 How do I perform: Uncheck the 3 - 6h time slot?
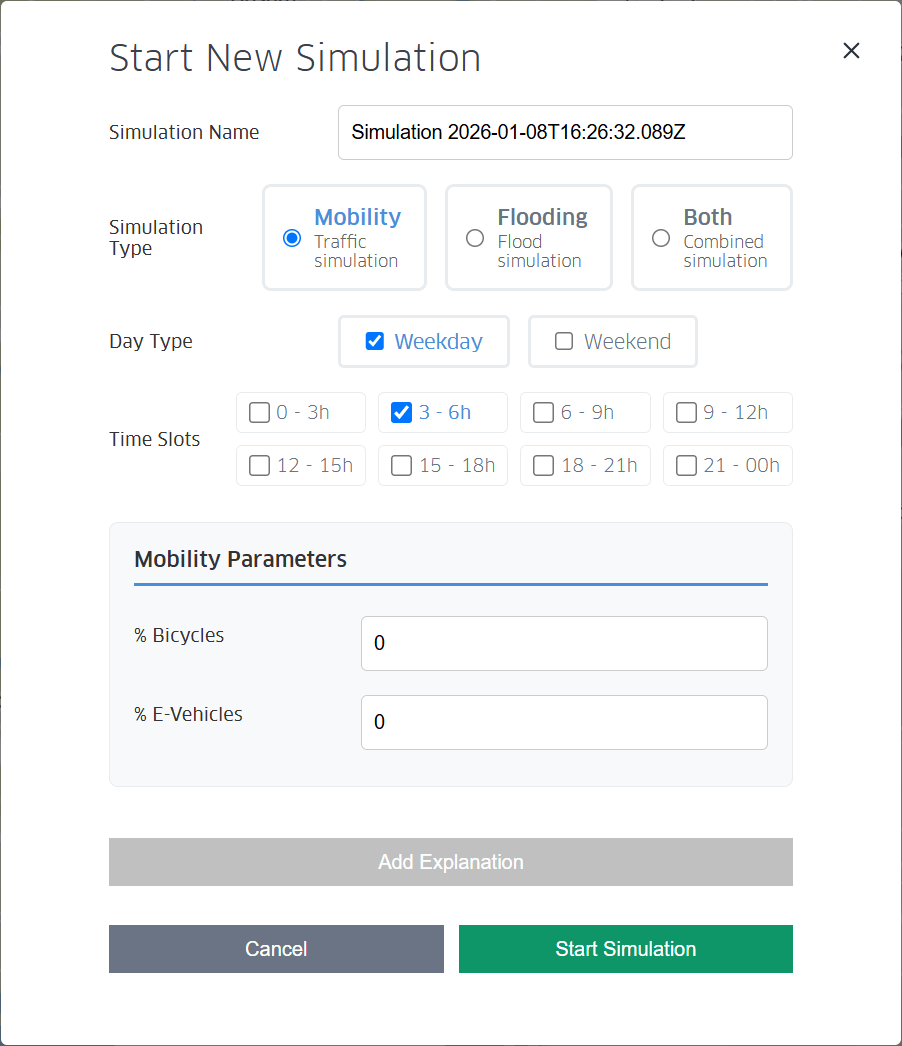pyautogui.click(x=402, y=413)
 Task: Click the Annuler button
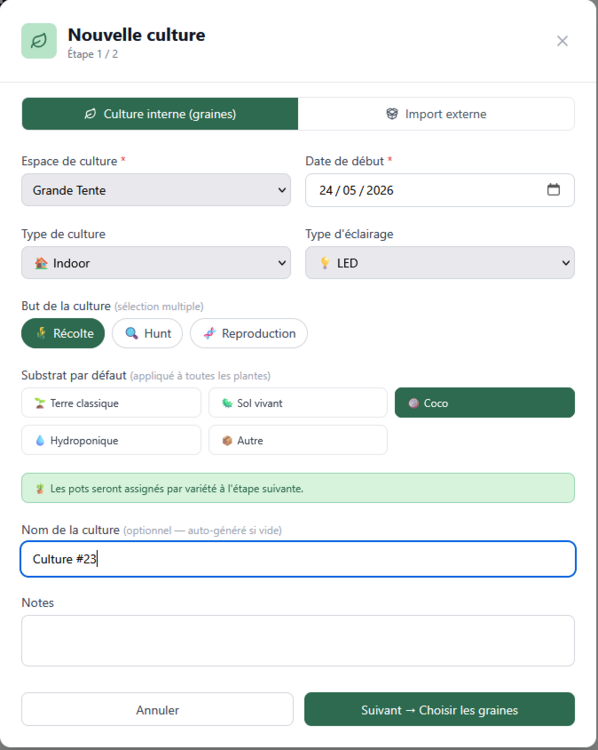coord(157,709)
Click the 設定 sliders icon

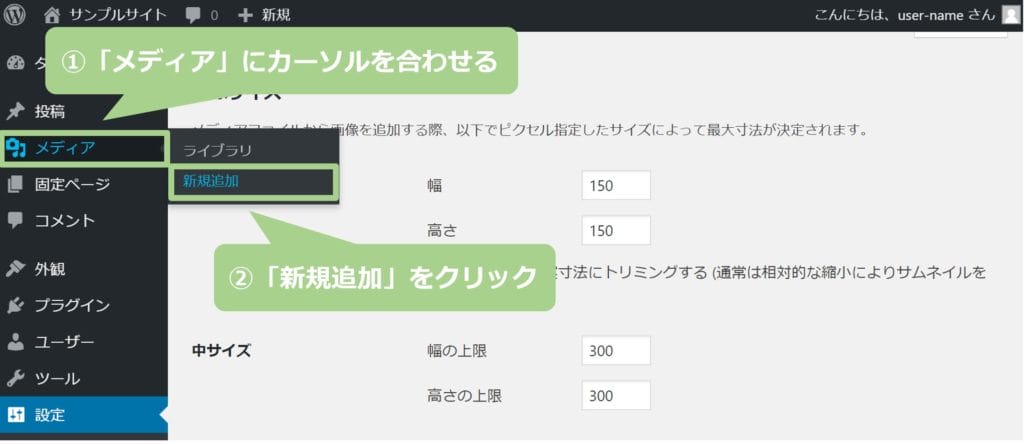coord(15,415)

- - - - -

§ Prompt
Images stay out, but the rest of the data above must be repeated exactly.

§ Output of the exercise
 How do I perform: Uncheck the 3 - 6h time slot?
pyautogui.click(x=402, y=413)
 Task: Click the Annuler button
coord(157,709)
Click the 設定 sliders icon

coord(15,415)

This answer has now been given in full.